# Clausing Lathe 12X36



## dgehricke (Nov 4, 2017)

Greetings all,
Does anyone have any idea what these lathes go for these days ? It looks too be from the 50-60 no model# it does have a quick change gear box the fellow that has it claims to have installed many new items,gears etc.
thanks for the info
Regards
dgehricke


----------



## Lordbeezer (Nov 4, 2017)

Pictures or more info might help you get some answers.i just picked up a 100..mk 3


----------



## dgehricke (Nov 5, 2017)

heres a photo of the lathe, I all ready have an Atlas 10F and I want to find what accessories will fit the Clausing.
Thanks for the help.
dgehricke


----------



## BGHansen (Nov 5, 2017)

Guessing here more than facts from experience, I have a Clausing 5418 12" lathe and owned an Atlas 12" 3900-series years ago.

Atlas 10" lathes had flat ways as far as I know (my 12" x 36" 3900-series did).  Clausings all had V-ways, so no go on the tail stock or steady rest. My Clausing 5418 has a MT4.5 in the head stock, MT3 in the tail stock.  The Atlas used a MT3 and MT2 respectively, so no go there unless you use MT2-MT3 adapters.

If you're using an AXA sized QCTP will work on both; I have a BXA-sized one on my Clausing and Grizzle G0709 14" x 40" lathe.  I don't usually swap QCTP's between my two lathes; have been blessed with a decent shop budget and have quite a few QCTP holders dedicated to each lathe.

■ Recorded information:

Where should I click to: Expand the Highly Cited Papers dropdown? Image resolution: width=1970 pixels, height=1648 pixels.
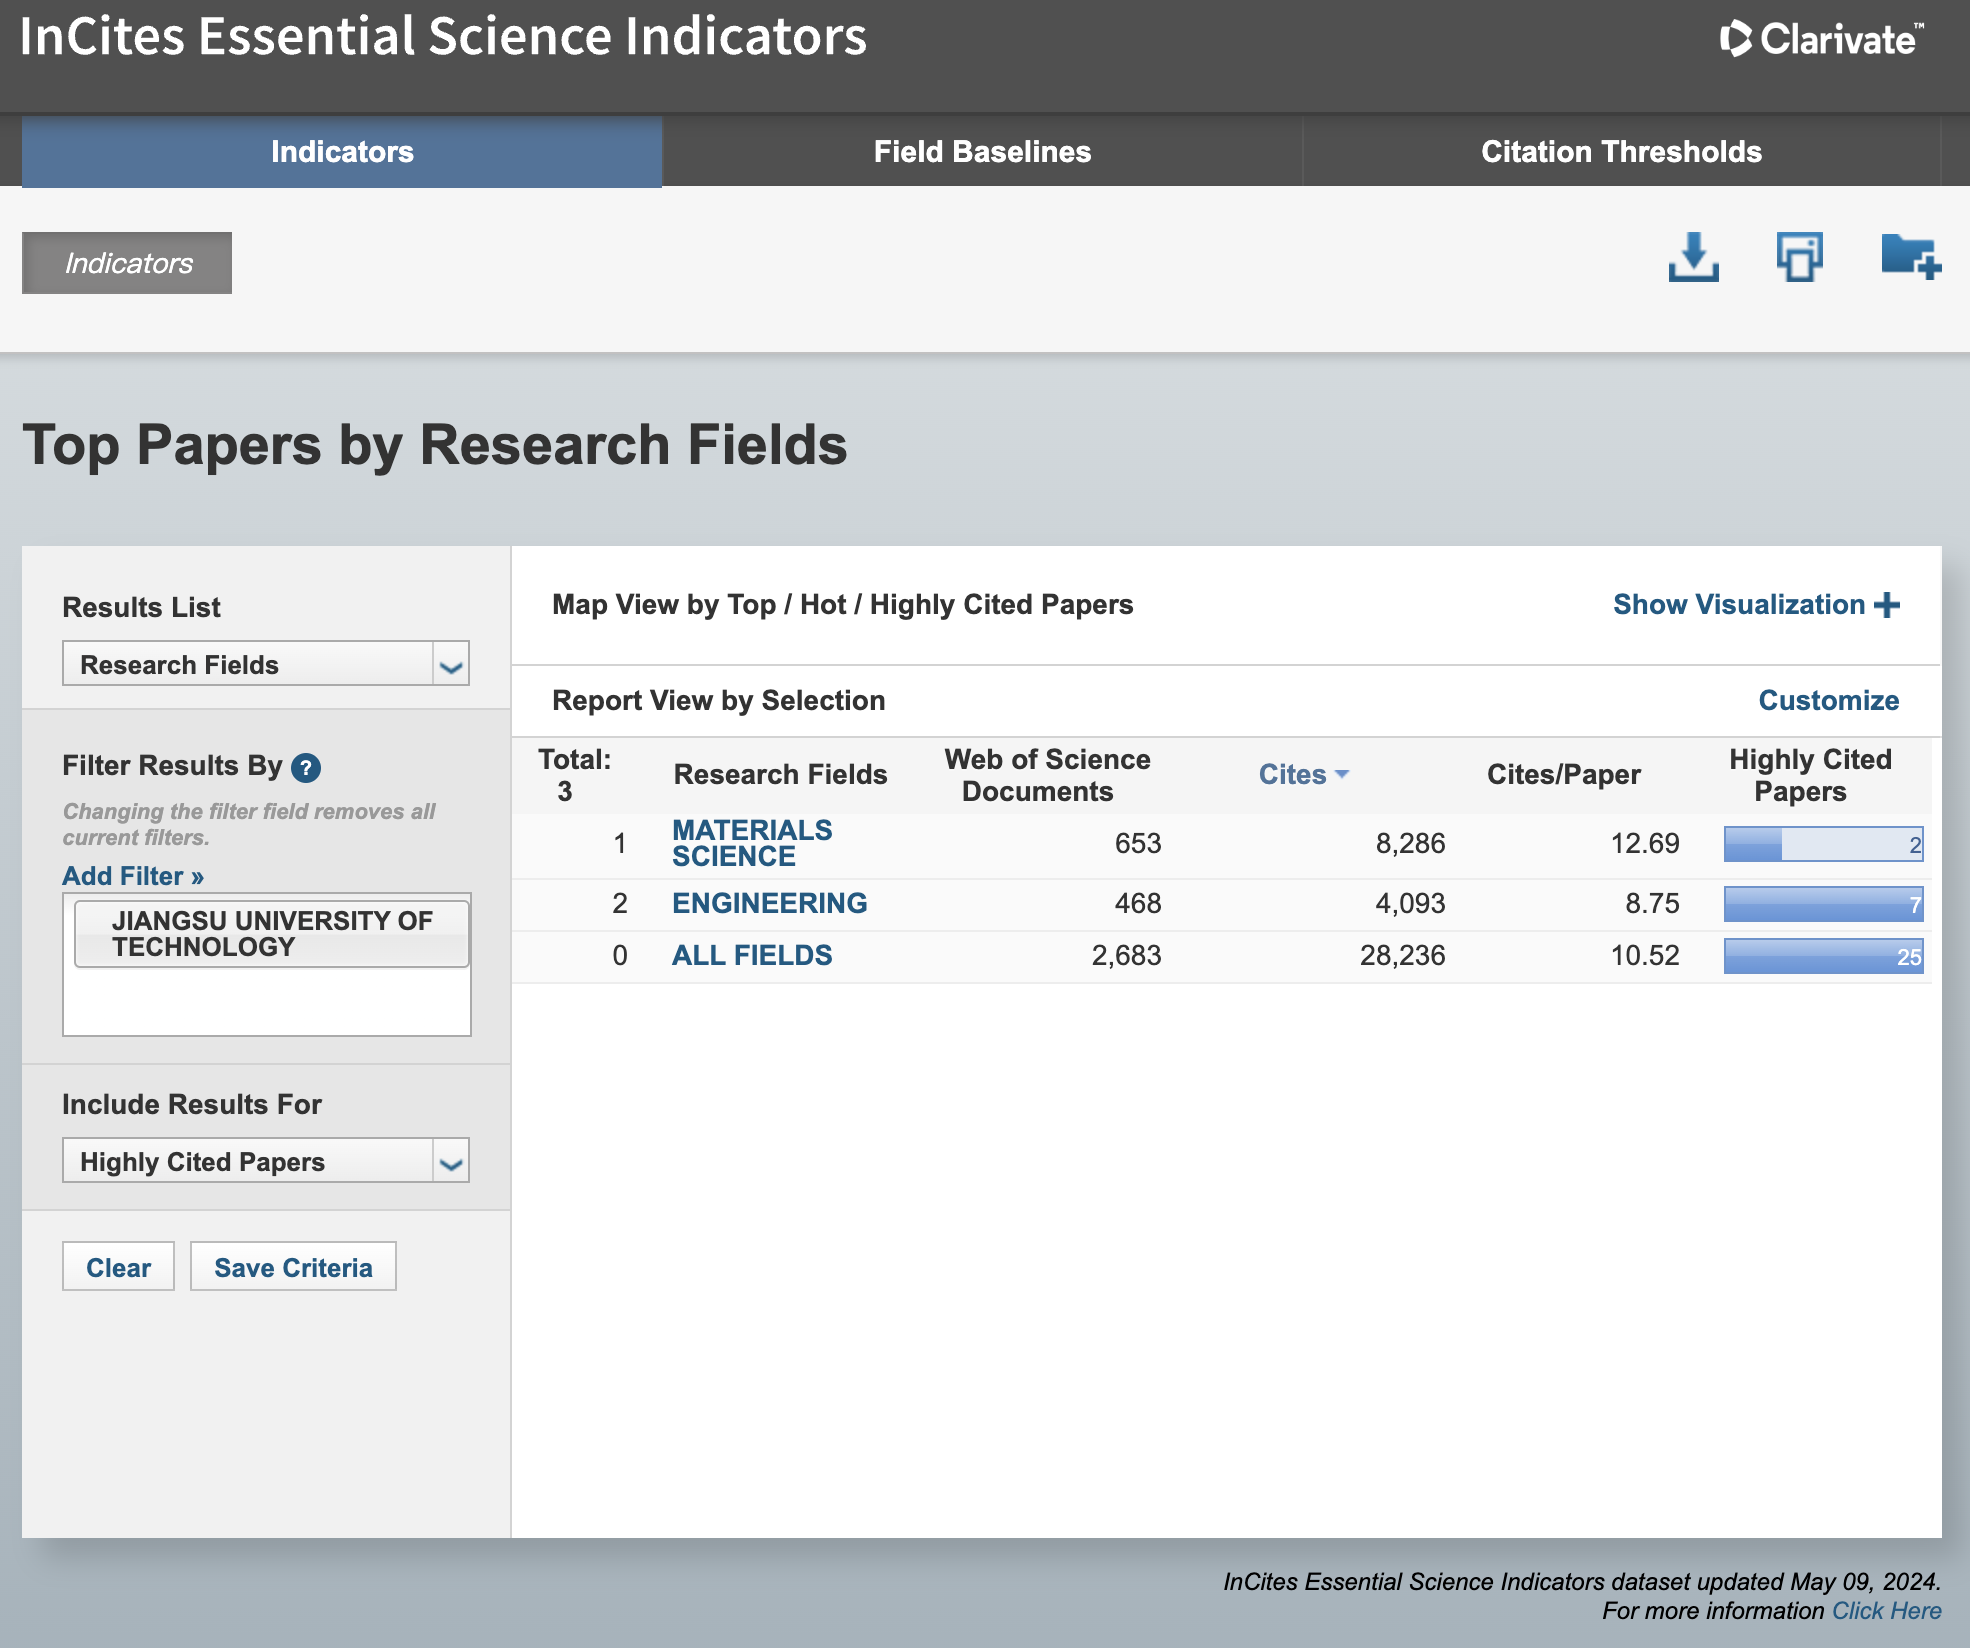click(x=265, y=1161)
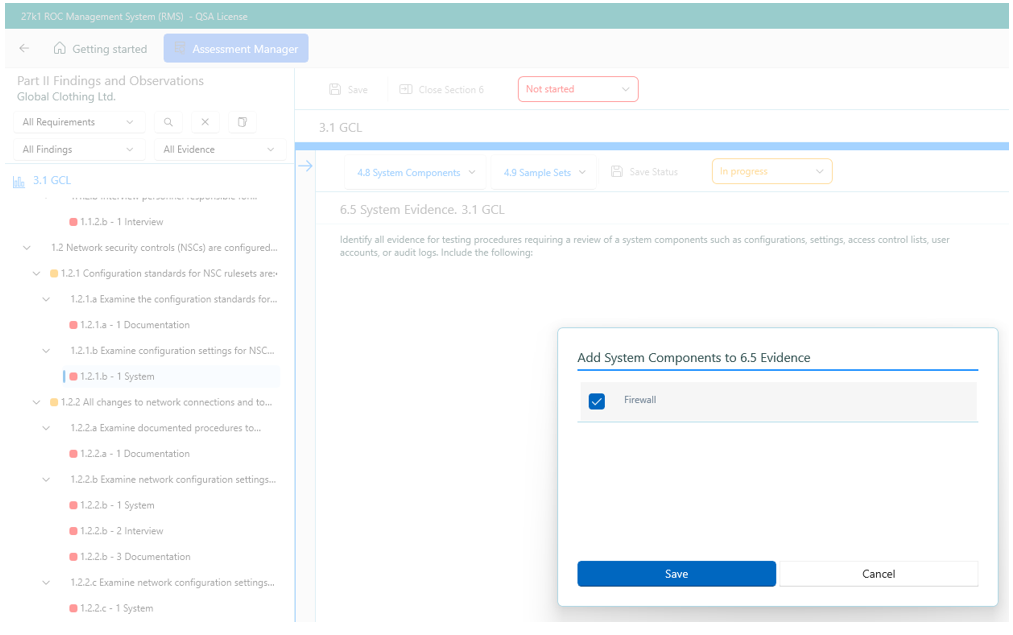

■ Direction 1:
Answer these questions using the Clausing lathe thread:
(a) What lathe does dgehricke already own?
(b) What Morse taper does BGHansen's Clausing 5418 have in the headstock?
(c) What size QCTP does BGHansen have on his Clausing?
■ Direction 2:
Write out the stretch of the Clausing lathe thread from "# Clausing Lathe" through "new items,gears etc.", word for word.

■ Written response 1:
(a) An Atlas 10F
(b) MT4.5
(c) BXA-sized

■ Written response 2:
# Clausing Lathe 12X36



## dgehricke (Nov 4, 2017)

Greetings all,
Does anyone have any idea what these lathes go for these days ? It looks too be from the 50-60 no model# it does have a quick change gear box the fellow that has it claims to have installed many new items,gears etc.